Arctic fox on view at zoo’s Northern Trail
The male arctic fox that made his way to the Port of Seattle by stowing away on a trash container ship from the tiny, remote Aleutian island of Shemya, is now on public view at Woodland Park Zoo’s award-winning Northern Trail exhibit. The fox has been off view in quarantine at the zoo’s animal health hospital since he arrived at the zoo in June. Very thin on arrival, he is now in good weight and condition.

The arctic fox, weighing 6 to 10 pounds, is a furry mammal that lives in the far north, in the tundra, and in coastal areas of North America, Iceland, Greenland, Scandinavia and Siberia. Found farther north than any other land mammal, it travels more extensively than any terrestrial animal other than humans.
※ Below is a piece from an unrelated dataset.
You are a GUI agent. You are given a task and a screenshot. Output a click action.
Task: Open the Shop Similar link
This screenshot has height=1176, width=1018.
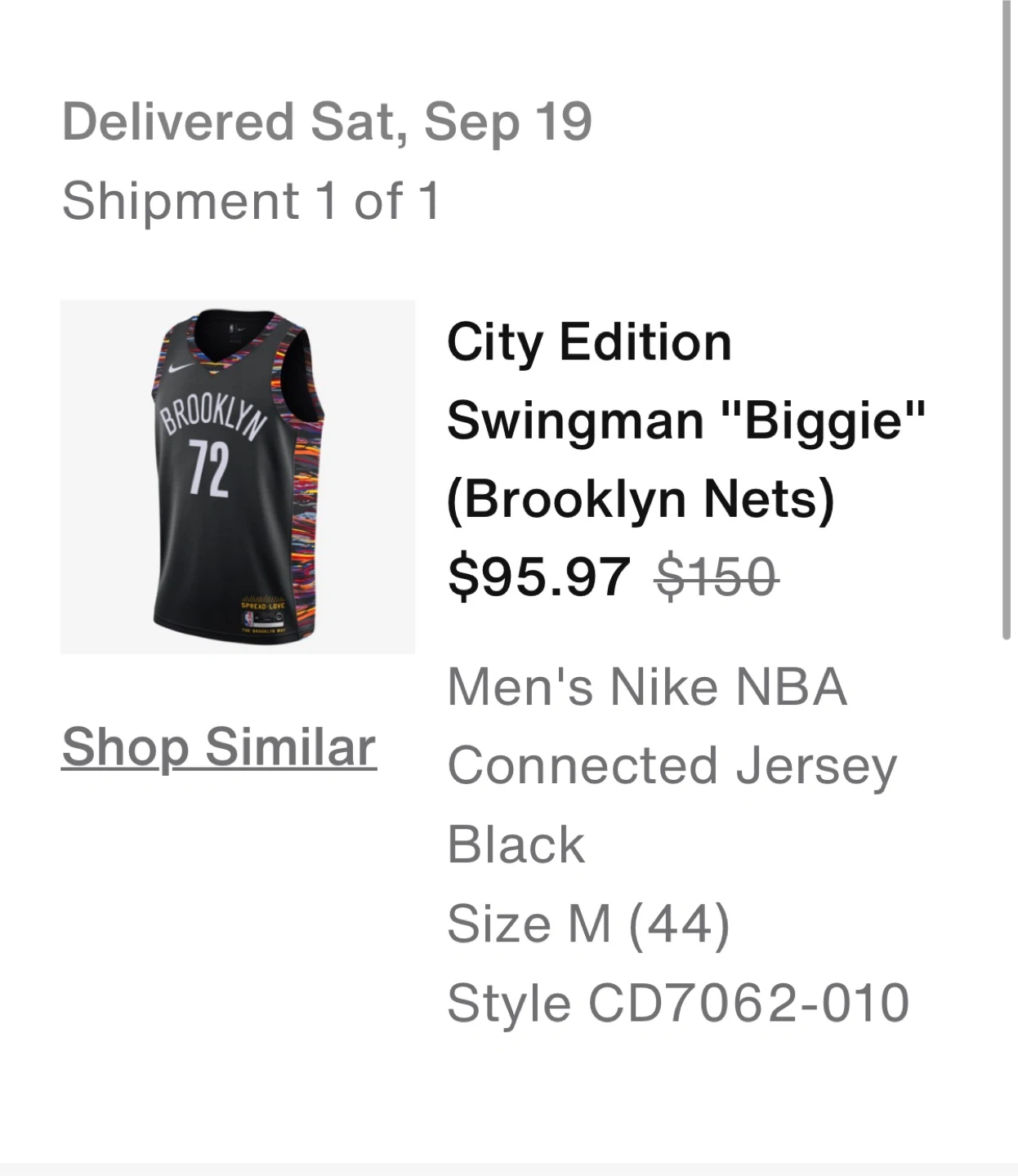[219, 746]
Arctic foxes come in two distinct color “phases”: the white and the blue phases. White phase foxes shed their brown or gray summer coats and become snow white in winter. Blue phase foxes, like the Arctic fox at Woodland Park Zoo, are also brown or gray in summer, but turn a steely blue-gray in winter. In the summer, the fox feeds primarily on lemmings, other rodents, fish, birds and even berries. In the winter, it may follow wolves or polar bears in hopes of eating scraps left behind. While the demand for fox fur is down over recent years, the average annual take by trappers in Alaska is about 4,000 pelts.